Patrick van Zuidam is one of the new generation of Dutch distillers for whom quality is paramount. Christian Davis visits

I am the only one doing it. If I make a strawberry liqueur, I make it with strawberries, not flavourings. I’m a stickler for quality.” These are the defiant words of Patrick van Zuidam, the 43-year-old managing director of distiller and liqueurs producer Zuidam Distillers.

Van Zuidam’s point is that most of the large traditional Netherlands liquor producers buy in their neutral alcohol and some drinks producers do not even make their products themselves. There is a historical precedent – it was illegal to both ferment and distil until that law was repealed in 1992.
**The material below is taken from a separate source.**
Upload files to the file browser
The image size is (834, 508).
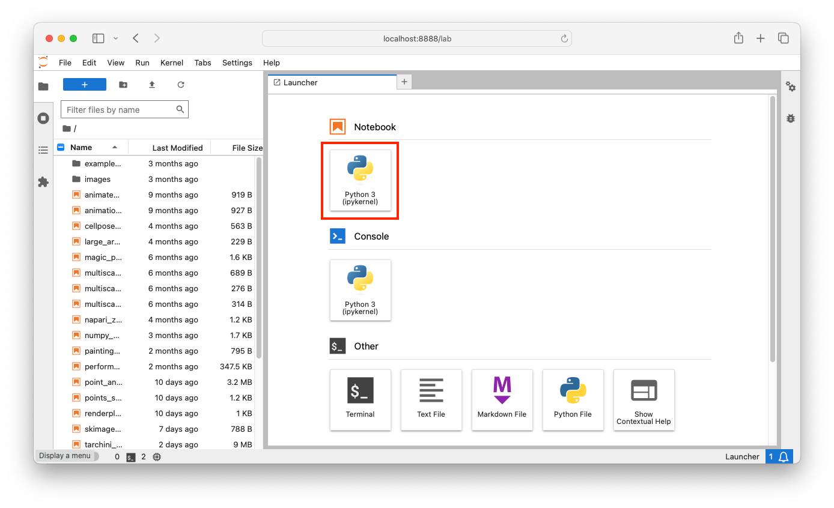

“I wanted to do something different. I wanted to distil from scratch,” says Van Zuidam. “We start with the grain. I believe there are two selling points: Either the cheapest or the best. Anything in between is a hard sell. You can take the Aldi/Lidl route – cheap, mass market, high volume, low value. Or, you can differentiate. Make the best products you possibly can. Then the consumer decides. They decide whether what you do is worthwhile… or not.”
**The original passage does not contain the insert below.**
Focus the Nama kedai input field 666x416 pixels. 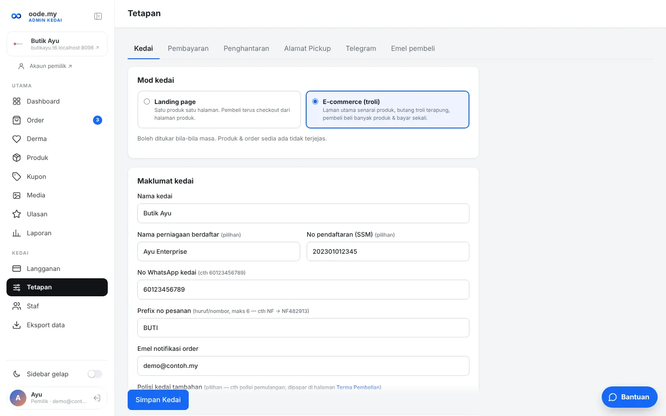[303, 214]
The youthful Van Zuidam only joined his parents’ company to help them out. He had done a degree in information management and was looking to complete his doctorate then hopefully earn a lot of money in the IT sector.
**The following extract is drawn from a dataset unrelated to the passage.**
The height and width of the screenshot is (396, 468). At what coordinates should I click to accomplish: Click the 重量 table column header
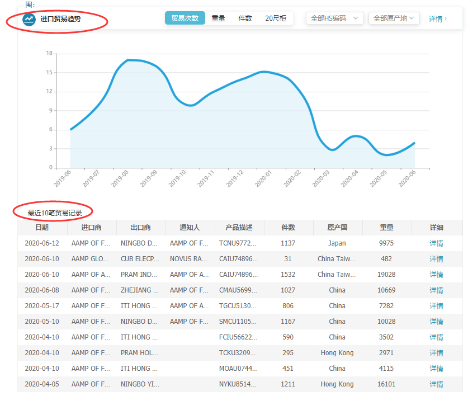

“I’ve been here 18 years now,” Van Zuidam says, slightly wistfully and possibly with the merest hint of resignation. But when you see him in the distillery, checking the sacks of rye, fingering sticks of vanilla from Madagascar, talking about the new stills that come in the autumn, you feel he is in the right place.

His parents live nearby and are pretty much retired. His brother, Gilbert, is the sales director. The more laid back of the two, which most younger brothers are, Gilbert is the ‘people person’ in the business. Not that Patrick is anything other than interesting and pleasant company. But he is the boss, the serious one. With an eye for detail, he makes the business tick. I doubt whether much if anything leaves their unassuming, light industrial unit in Baarle-Nassua (see panel) close to the Belgium border, without big brother’s say so.

His father, Fred, was a senior distiller with De Kuyper.  There were management changes and the company wanted him to live closer to Rotterdam to be nearer the distillery. On balance, he decided he wanted more control of his life and that meant moving out to the country and starting up on his own. That was 1974.

Genever challenge

“I was not planning to join the business,” says Van Zuidam. “Not much money was being made and my parents were slaving away seven days a week. My father was doing a lot of private-label work. He was even making vodka to send to Russia. His best product was a traditional orange Cognac liqueur.